* **WHAT IS REQUIRED**
From the entries that follow, gather each line holding the word "every".

+++ MATERIAL SUPPLIED +++

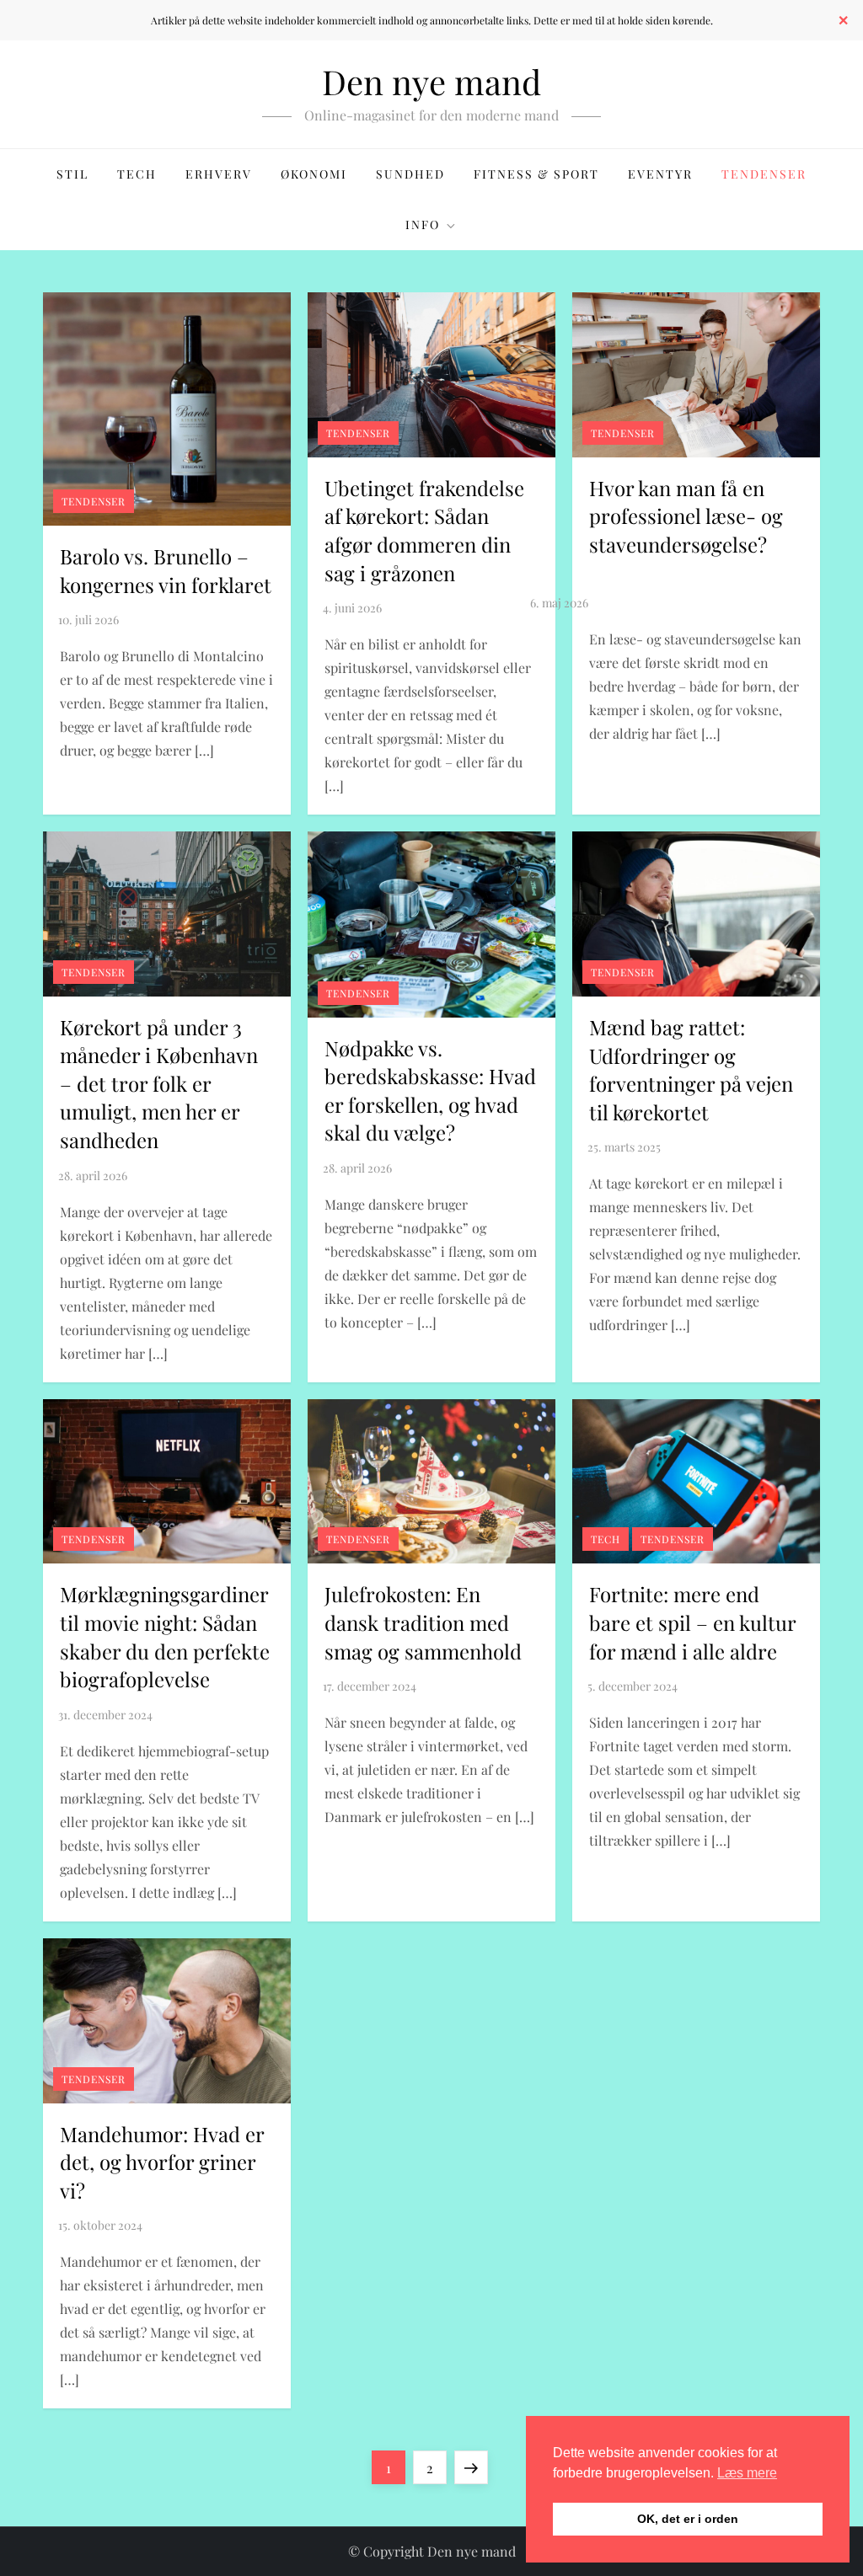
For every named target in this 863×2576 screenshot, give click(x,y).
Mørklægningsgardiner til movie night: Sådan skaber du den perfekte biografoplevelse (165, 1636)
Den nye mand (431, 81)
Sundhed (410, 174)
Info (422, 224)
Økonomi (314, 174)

+++
+++ MATERIAL SUPPLIED +++

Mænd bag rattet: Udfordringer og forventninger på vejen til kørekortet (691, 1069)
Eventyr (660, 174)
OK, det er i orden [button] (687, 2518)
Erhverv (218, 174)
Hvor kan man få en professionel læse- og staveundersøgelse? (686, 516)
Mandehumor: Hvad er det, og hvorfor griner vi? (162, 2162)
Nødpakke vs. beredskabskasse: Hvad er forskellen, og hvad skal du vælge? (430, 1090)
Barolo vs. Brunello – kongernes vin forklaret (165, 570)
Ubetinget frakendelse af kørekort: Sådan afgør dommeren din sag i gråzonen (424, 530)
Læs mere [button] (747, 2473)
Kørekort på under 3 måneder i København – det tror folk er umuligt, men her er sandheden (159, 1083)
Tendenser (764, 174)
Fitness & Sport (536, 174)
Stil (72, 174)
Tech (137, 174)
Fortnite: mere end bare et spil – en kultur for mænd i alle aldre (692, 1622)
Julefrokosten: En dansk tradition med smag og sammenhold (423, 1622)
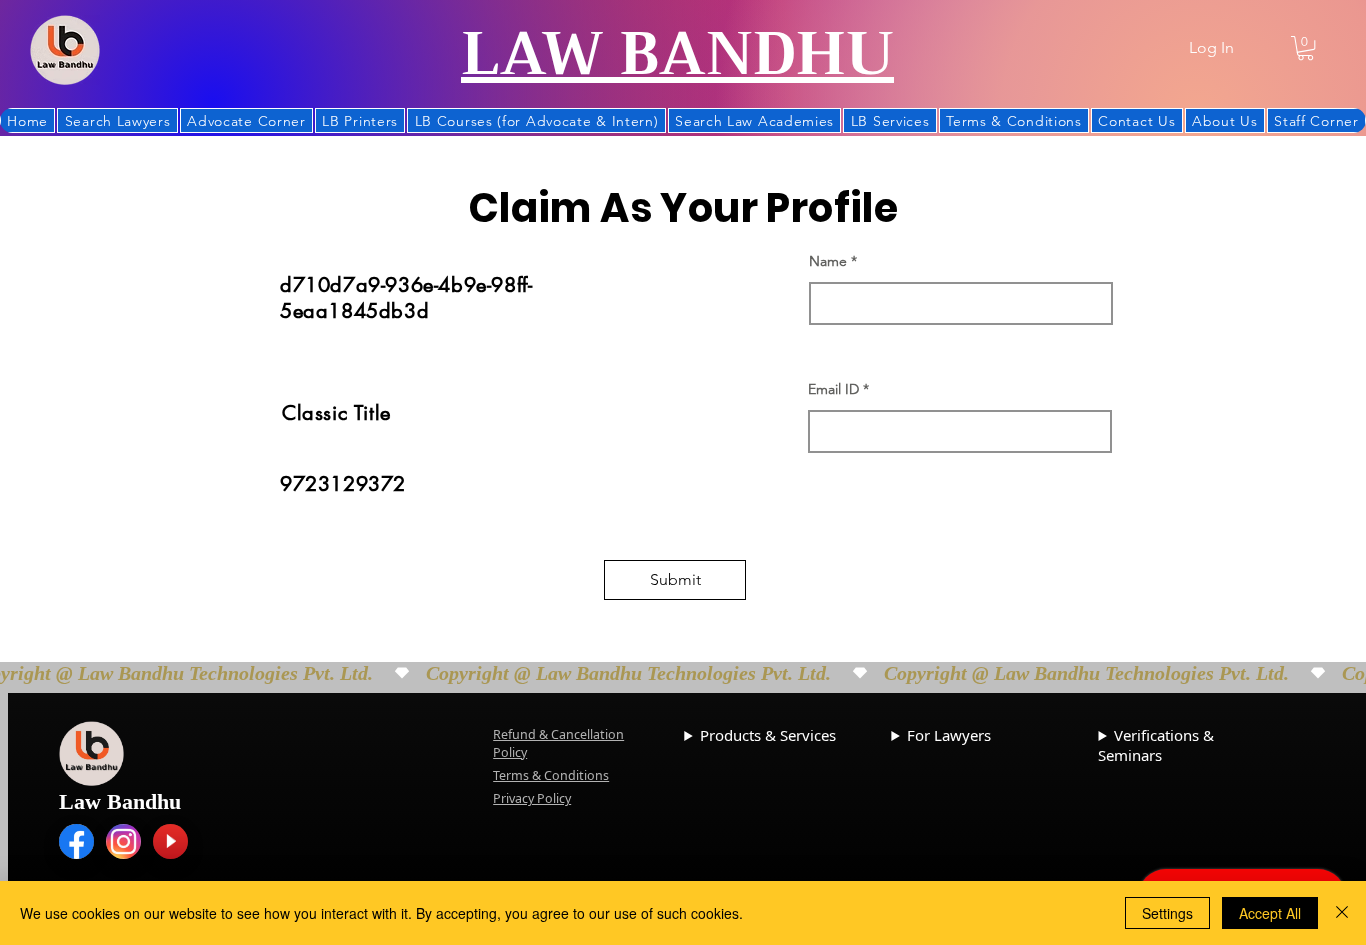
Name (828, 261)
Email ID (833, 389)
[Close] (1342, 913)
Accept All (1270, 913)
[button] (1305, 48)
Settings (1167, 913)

+++
+++ MATERIAL SUPPLIED +++

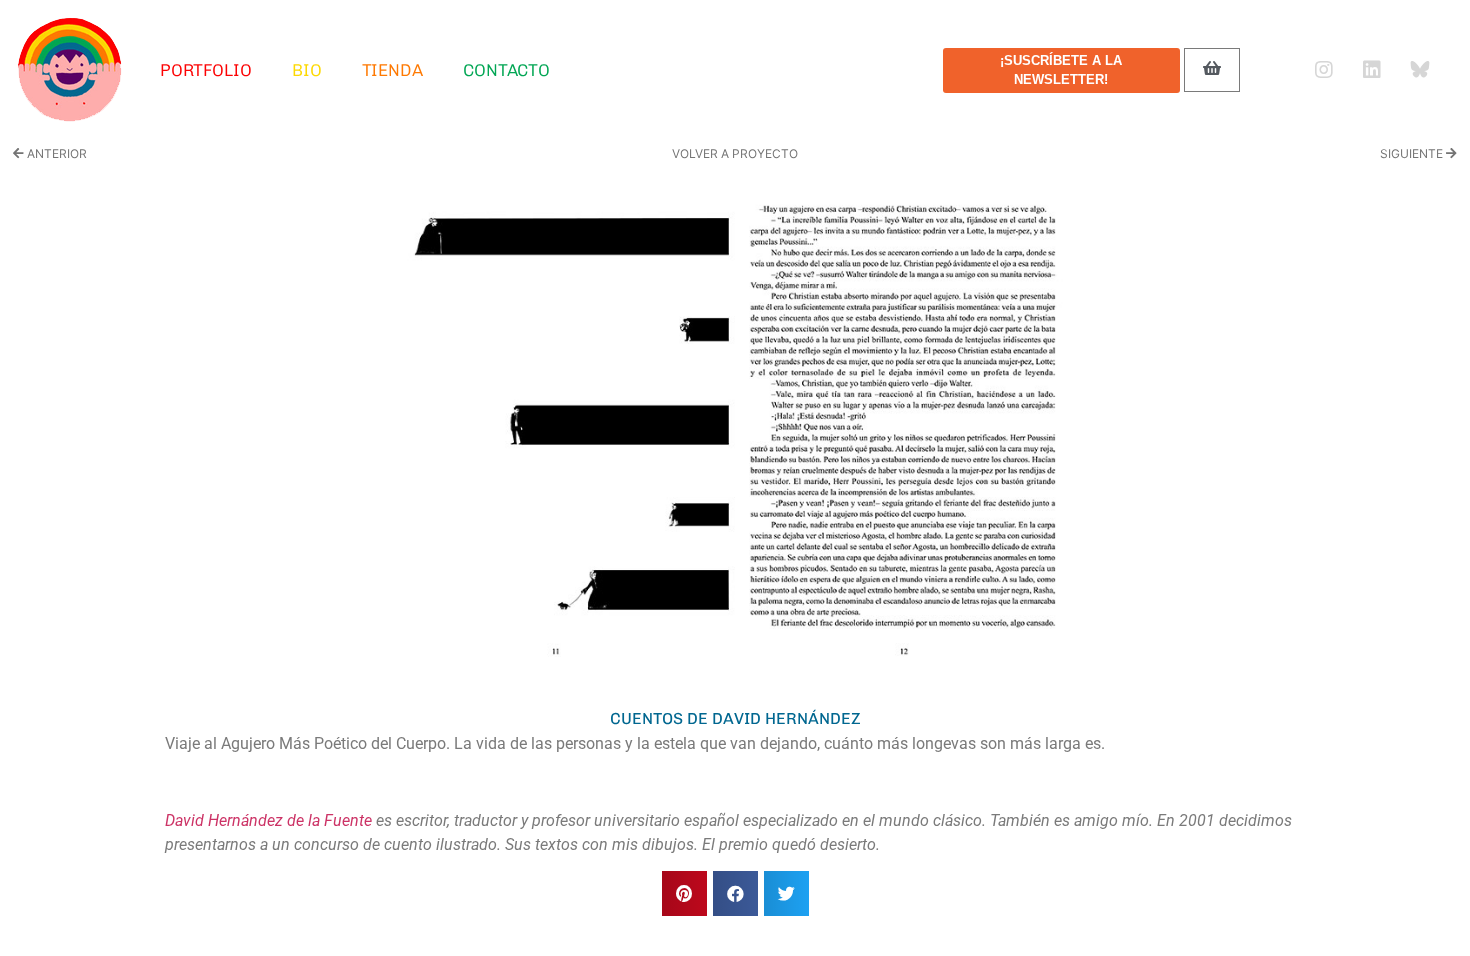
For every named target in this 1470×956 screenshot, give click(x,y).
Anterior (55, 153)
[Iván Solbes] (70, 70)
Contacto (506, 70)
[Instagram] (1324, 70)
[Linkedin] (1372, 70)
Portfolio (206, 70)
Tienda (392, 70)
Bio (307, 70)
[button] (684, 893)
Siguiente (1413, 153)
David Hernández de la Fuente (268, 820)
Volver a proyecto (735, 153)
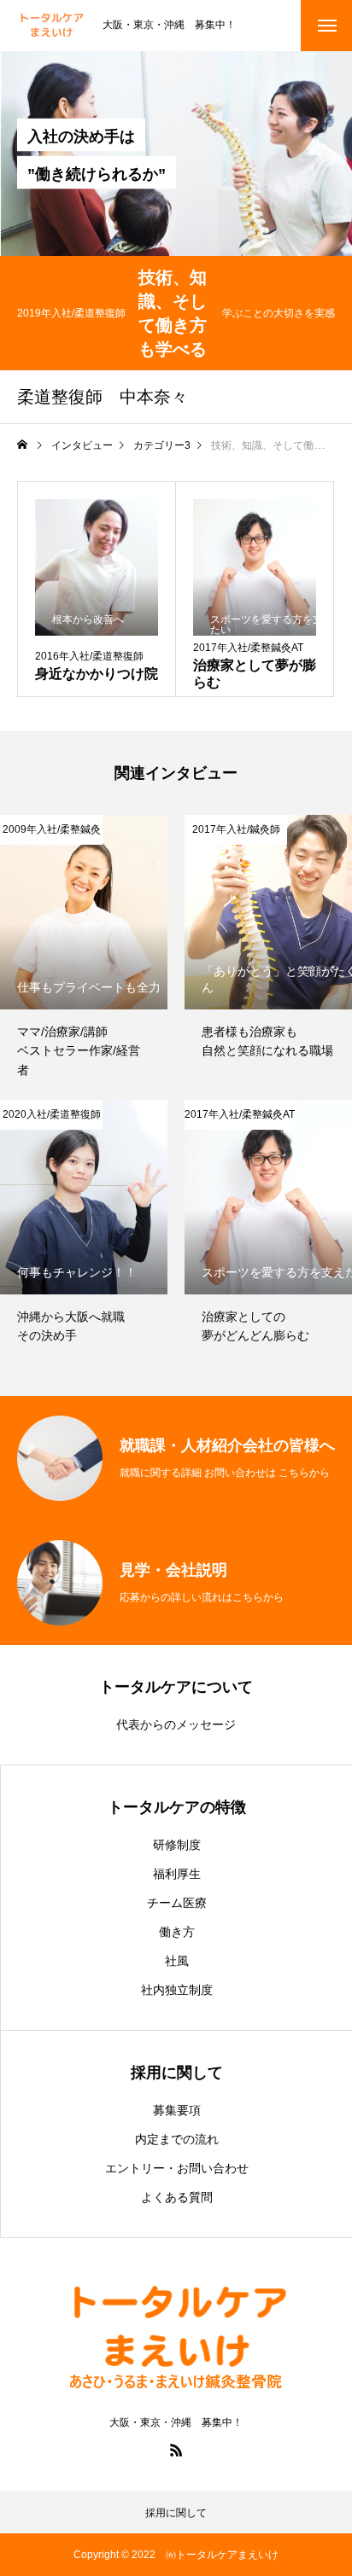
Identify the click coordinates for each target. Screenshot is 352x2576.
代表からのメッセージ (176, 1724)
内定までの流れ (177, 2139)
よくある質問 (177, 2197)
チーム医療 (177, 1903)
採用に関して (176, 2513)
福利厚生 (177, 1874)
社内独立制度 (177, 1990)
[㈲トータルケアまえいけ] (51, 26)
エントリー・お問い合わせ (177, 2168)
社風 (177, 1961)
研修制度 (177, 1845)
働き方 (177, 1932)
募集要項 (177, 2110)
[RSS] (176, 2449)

+++

* **ANSWER TO THE EXERCISE**
For every named target in this 863×2576 screenshot, give click(x,y).
For every named target in this 1470×956 screenshot, give click(x,y).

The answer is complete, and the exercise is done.